# Task
Pictures aside, print all of the data below exactly as written.

====== Input material

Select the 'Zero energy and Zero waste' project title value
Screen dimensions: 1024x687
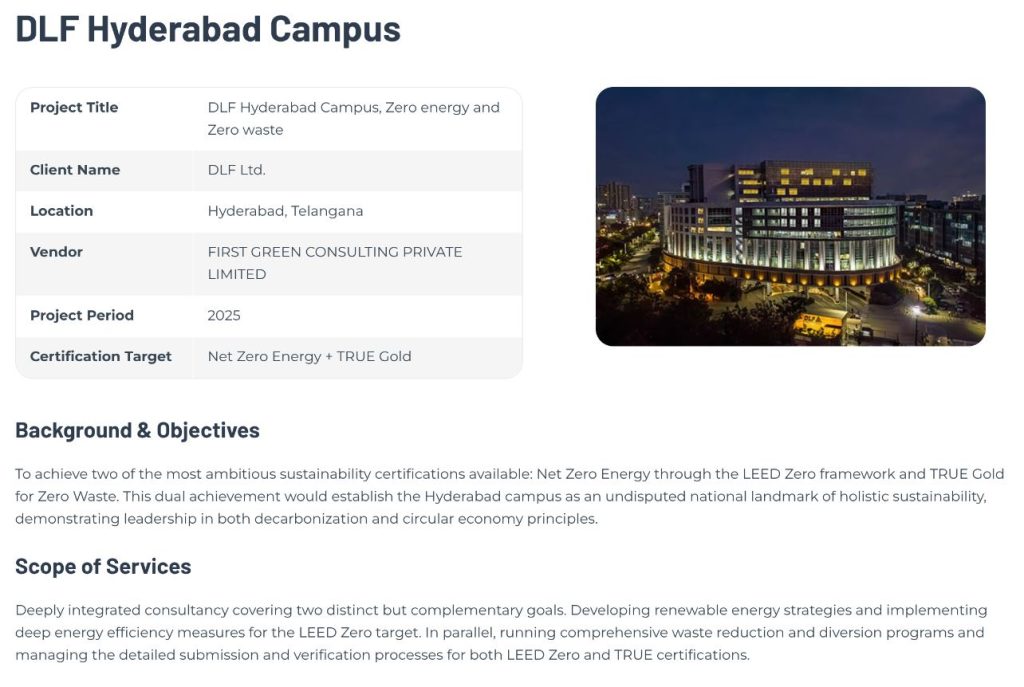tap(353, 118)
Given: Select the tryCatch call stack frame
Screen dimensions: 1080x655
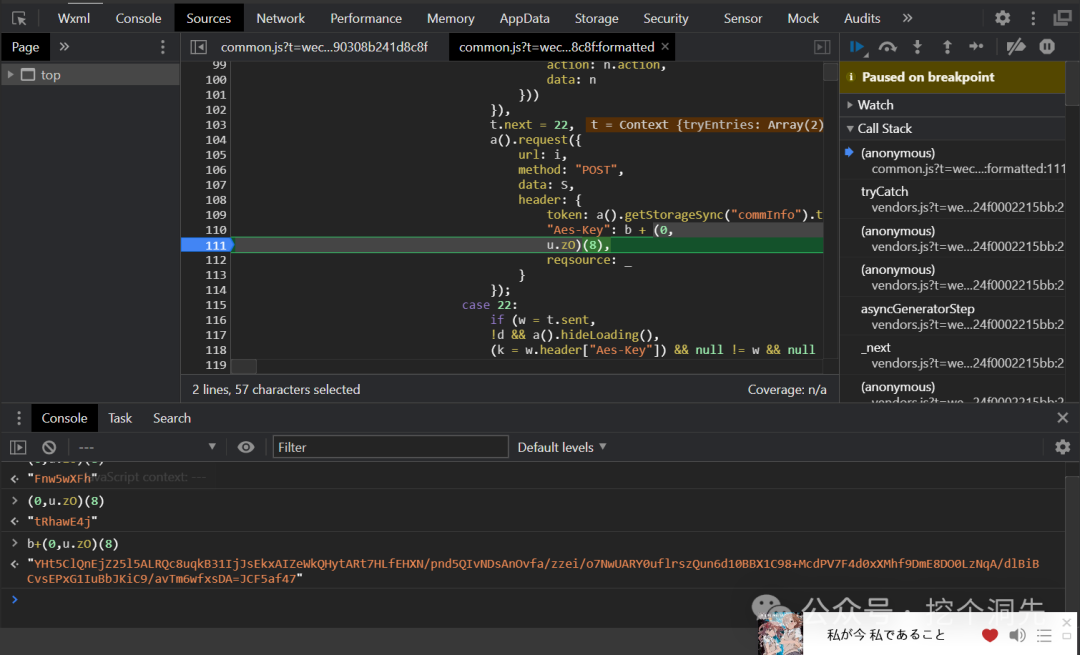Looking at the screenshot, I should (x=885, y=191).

============

# Answer to this task
Select the 'Zero energy and Zero waste' project title value
Screen dimensions: 1024x687
tap(353, 118)
Given: Select the tryCatch call stack frame
Screen dimensions: 1080x655
Looking at the screenshot, I should (x=885, y=191).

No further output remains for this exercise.